A few years back, Colorado State University held a holiday spectacular concert.
And it was spectacular, complete with Santa Claus, a full audience and a packed stage, with an orchestra and choir, and hundreds of people all in close proximity.
Fast forward to March 2020, when COVID-19 derailed concerts, and everything else.
“It deeply affected the performing arts because there was already evidence that the virus was airborne,” said Dan Goble, Director of CSU's School of Music, Theatre and Dance.
Early in the pandemic dozens of members of a church choir rehearsing in Skagit County, Washington caught the virus. Sixty-one people, including one symptomatic member, attended the two and half hour practice. That led to 32 confirmed and 20 probable cases; three were hospitalized and two died. Goble says that rattled the music world.

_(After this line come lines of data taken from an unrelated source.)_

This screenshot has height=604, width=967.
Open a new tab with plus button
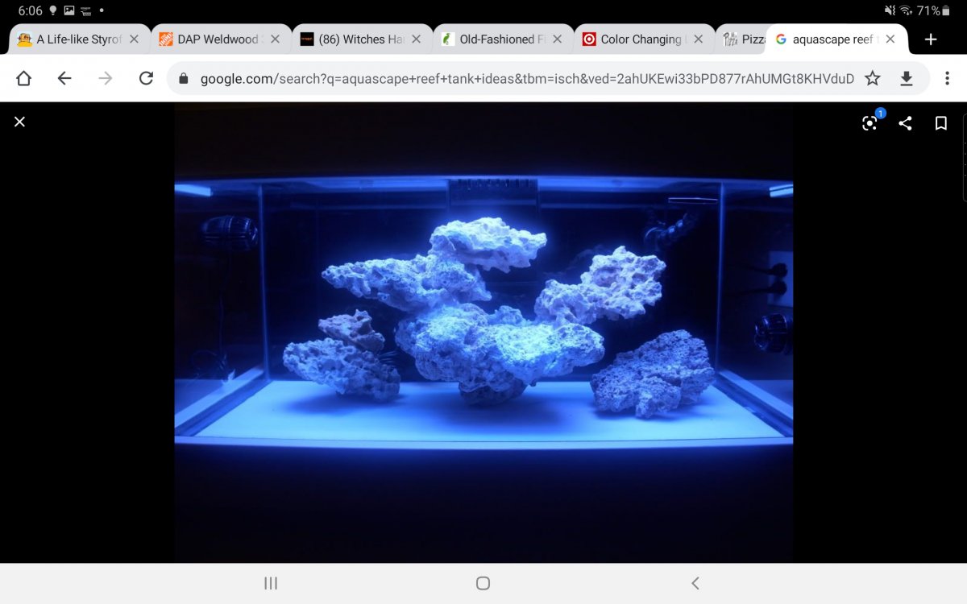click(931, 39)
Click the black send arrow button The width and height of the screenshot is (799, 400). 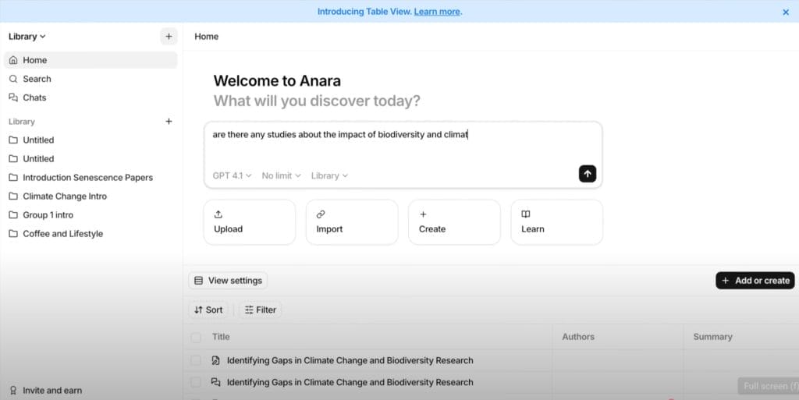tap(587, 174)
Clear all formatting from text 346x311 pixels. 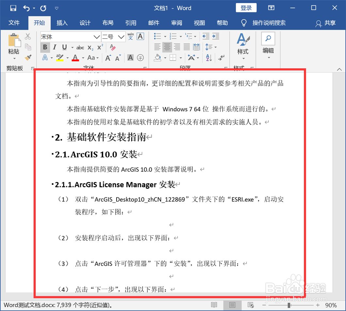click(113, 47)
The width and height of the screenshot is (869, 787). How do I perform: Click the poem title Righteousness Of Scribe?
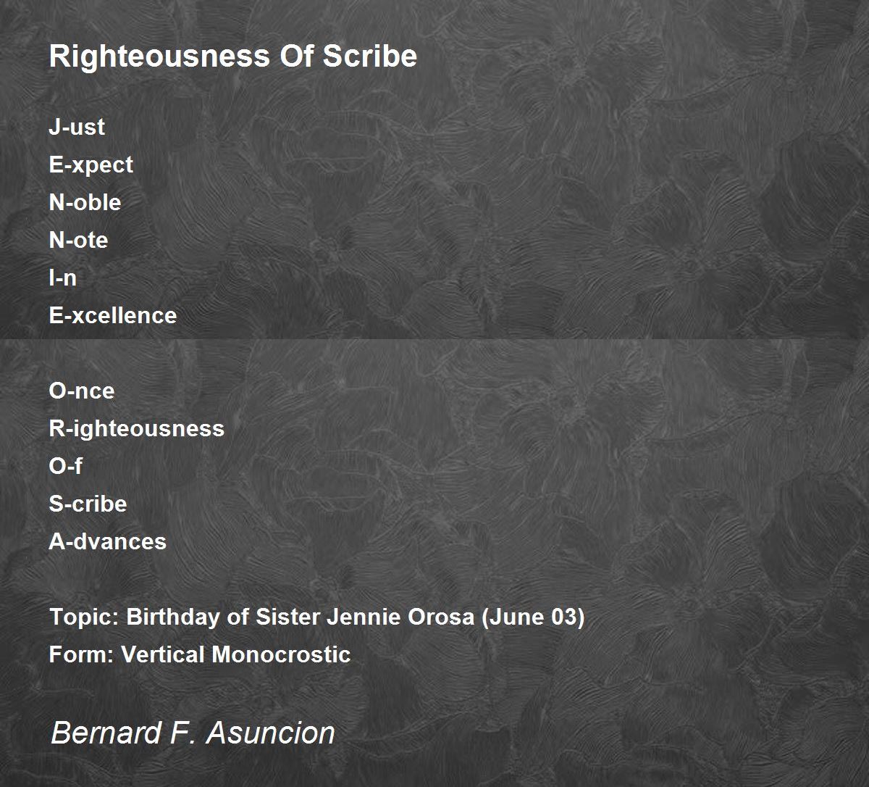[233, 57]
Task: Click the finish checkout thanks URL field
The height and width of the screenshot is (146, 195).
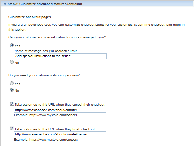Action: [x=60, y=134]
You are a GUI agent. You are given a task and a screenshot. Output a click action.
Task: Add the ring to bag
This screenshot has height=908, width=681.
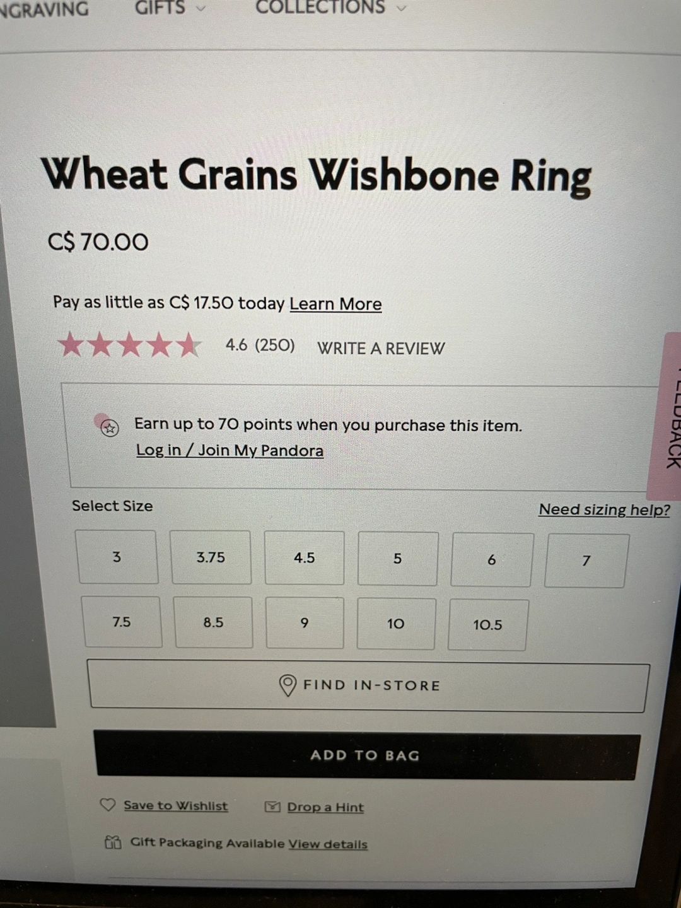366,755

“Very concerned,” he said. “Not only myself, not only my colleagues here at CSU, but the chat rooms around the country lit up, not just of performing arts at colleges and universities. This is performing arts nationwide.”

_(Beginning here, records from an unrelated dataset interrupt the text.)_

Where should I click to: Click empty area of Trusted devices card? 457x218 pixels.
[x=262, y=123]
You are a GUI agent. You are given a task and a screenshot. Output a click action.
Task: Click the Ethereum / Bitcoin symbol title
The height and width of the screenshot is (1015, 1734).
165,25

Studying aerosols helps us understand how coronavirus spreads.
To figure out how to respond, Goble teamed up with a professor from another part of the university: John Volckens, a mechanical engineer. He studies aerosols, a crucial path of coronavirus transmission.

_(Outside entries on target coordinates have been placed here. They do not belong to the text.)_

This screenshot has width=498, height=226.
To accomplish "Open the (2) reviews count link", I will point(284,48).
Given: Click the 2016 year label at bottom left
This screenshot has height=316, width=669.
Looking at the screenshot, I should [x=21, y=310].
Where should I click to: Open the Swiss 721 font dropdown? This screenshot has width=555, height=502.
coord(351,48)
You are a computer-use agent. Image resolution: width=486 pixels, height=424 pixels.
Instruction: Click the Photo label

“Most of the particles we exhale out of our bodies don't disappear, right?” Volckens said. “They stay in the air and they can stay in the air for minutes to hours, depending on the ventilation system.”
Volckens said there are a lot of questions about how particles spread. But he has the gear to learn more, including a clean room that looks like an aluminum refrigerator with a big sturdy door. Inside is an optical particle counter, which uses a powerful laser.
“Those instruments can count and size hundreds to thousands of particles per minute,” he said.
Volckens and Goble enlisted dozens of musicians to measure emissions. Fourth-year bio-medical engineering student Amy Keisling played her saxophone. When she told friends about the research they were fascinated.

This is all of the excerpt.